I didn’t get around to this last week – the government’s guidelines on council newspapers which, in theory, should ban the likes of Greenwich Time from being published, got parliamentary approval. Theoretically, it’s bad news for Greenwich Time, the weekly puff sheet which trumpets the council’s good deeds but keeps us in the dark about everything else. At least that’s what the News Shopper thinks.
But this week’s issue will still thump onto doormats across the borough, and I’m sure next week’s will, too. Unfortunately for Greenwich Time’s critics, the guidelines have very little legal force – they’re just guidelines. A lot of other councils have decided they can’t be bothered with the hassle – Lambeth’s has gone, Lewisham has decided to run a monthly e-mail instead.
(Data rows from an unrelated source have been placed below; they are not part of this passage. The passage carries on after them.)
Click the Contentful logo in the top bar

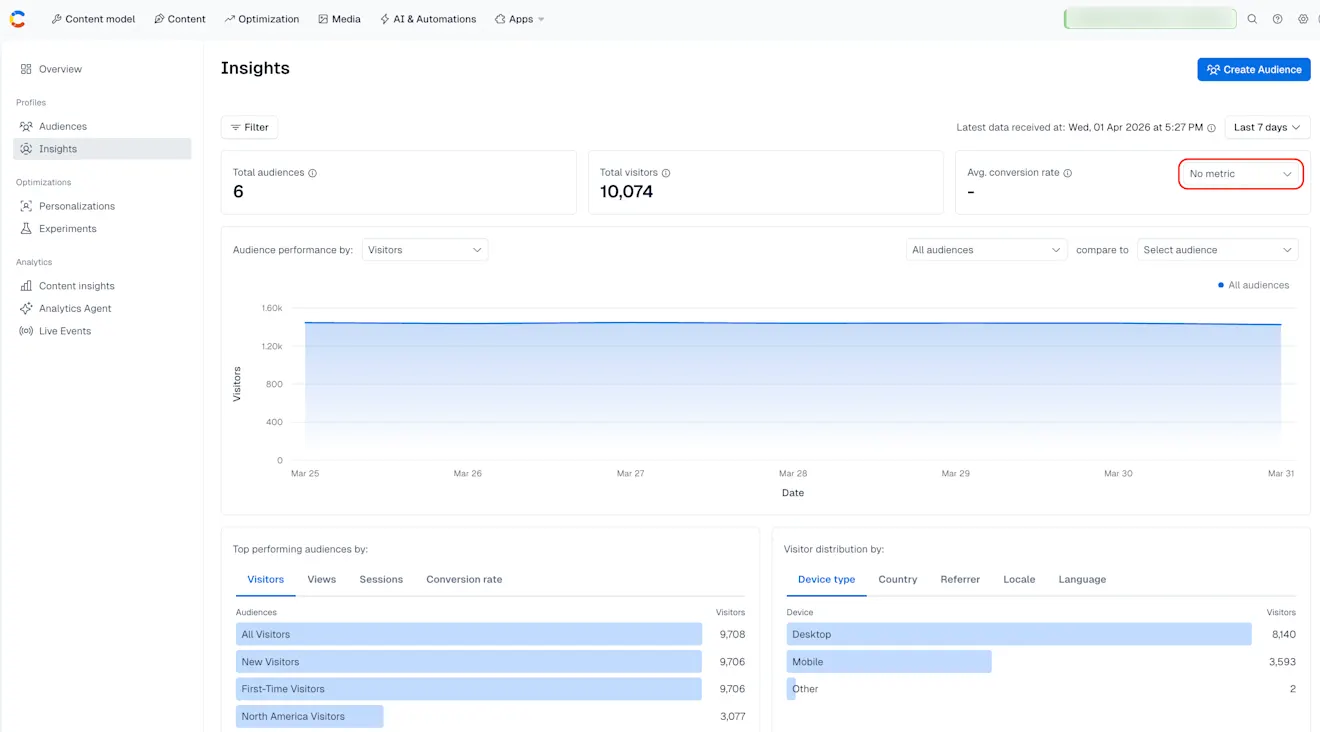click(x=17, y=18)
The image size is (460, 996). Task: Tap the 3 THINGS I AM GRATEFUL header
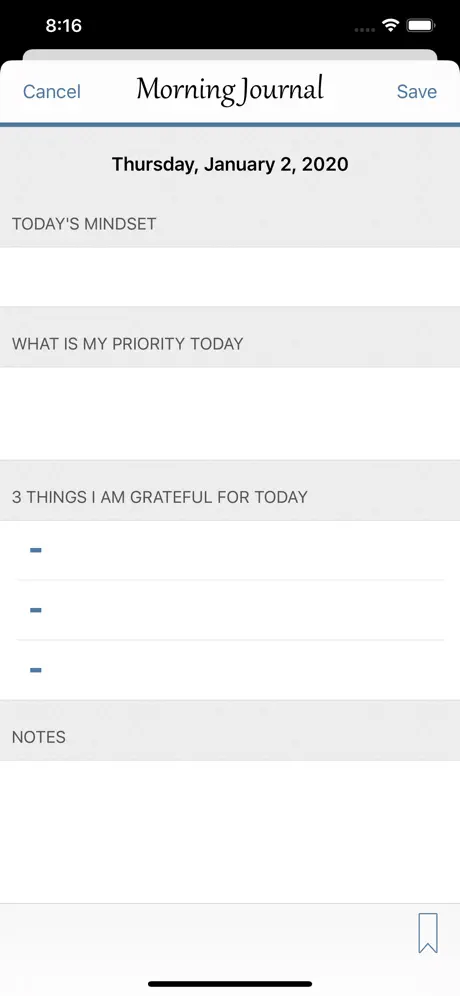[159, 497]
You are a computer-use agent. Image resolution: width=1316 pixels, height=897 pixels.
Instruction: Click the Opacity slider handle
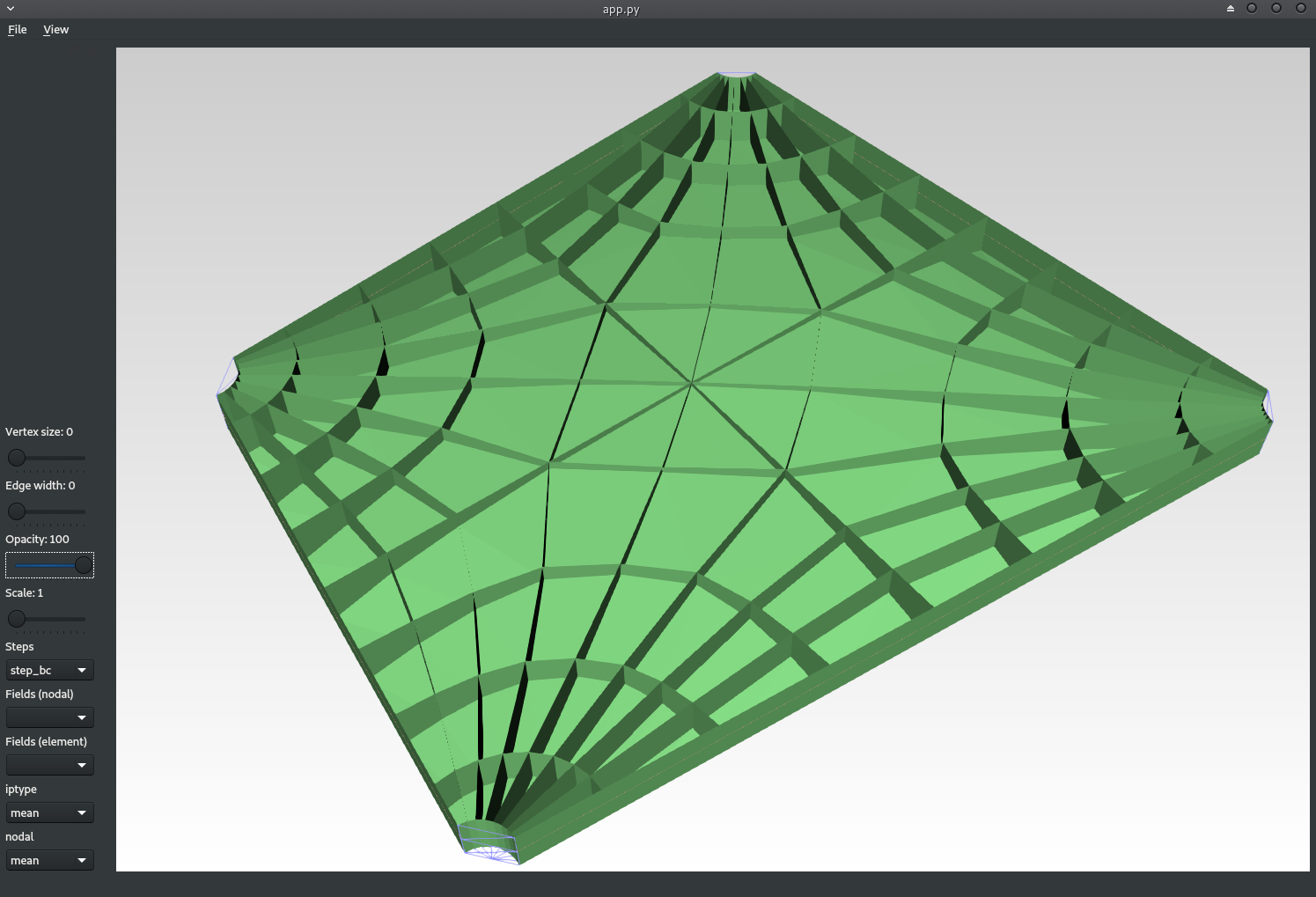(x=84, y=565)
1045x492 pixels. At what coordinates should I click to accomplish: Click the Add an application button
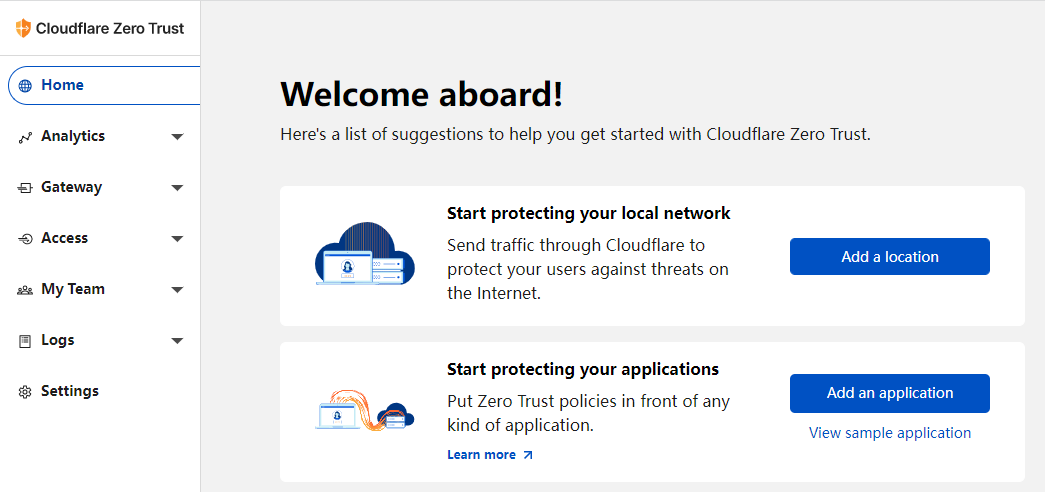coord(890,393)
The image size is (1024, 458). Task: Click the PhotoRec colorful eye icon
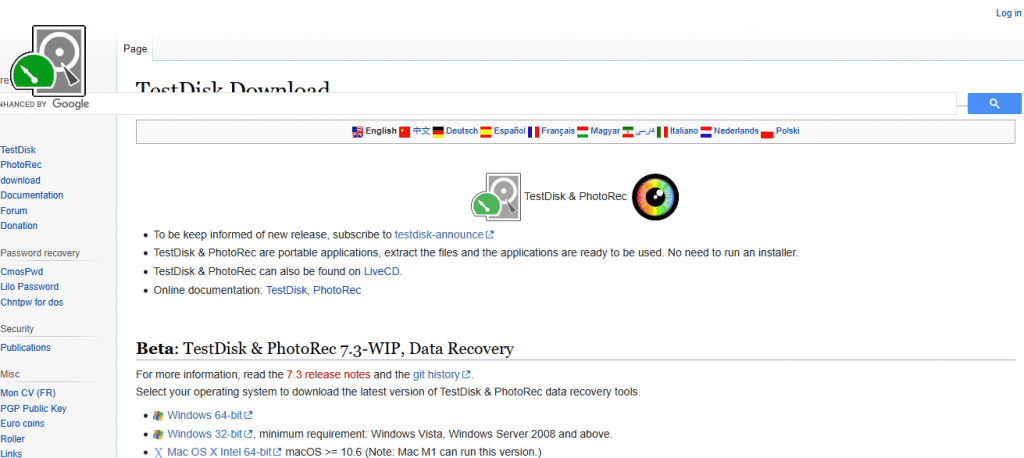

But Greenwich has invested a lot into GT, which is the focus of the council’s entire communications strategy. If a council department needs publicity, a few column inches in GT and something on the council website are usually deemed sufficient to do the job. The rest of the local media – and even national media like the BBC – is bypassed, unless there’s a big launch on. Without GT, the council would be left very exposed indeed.
But, as discussed here many times before, the idea that there’s a thriving local newspaper scene waiting to take up the slack is laughable. A Greenwich Council press release about housing benefit would have to compete with one from Lewisham or Bexley to appear in the same paper.
So, what happens next? If you think Greenwich Time is a flagrant abuse of council tax payers’ money, you now have the right to complain to the district auditor. Her name is Sue Exton, and she works for the Audit Commission at Millbank. That’s the same Audit Commission that Eric Pickles wants to abolish. And that’s the same Eric Pickles that has brought this code in. Can you see where this is starting to unravel?
The district auditor will decide whether or not a council newspaper is an appropriate use of council funds. Greenwich Council has always argued that it is, claiming the sale of advertising means GT is close to covering its costs. Value for money, plus the lack of suitable alternative media, would be valid grounds for an argument. Were the district auditor to agree with Greenwich Council, it would no doubt be hugely embarrassing for the government.
So, I wonder – is Greenwich waiting for a legal challenge, confident it can win? In the coming weeks, we’ll get our answer.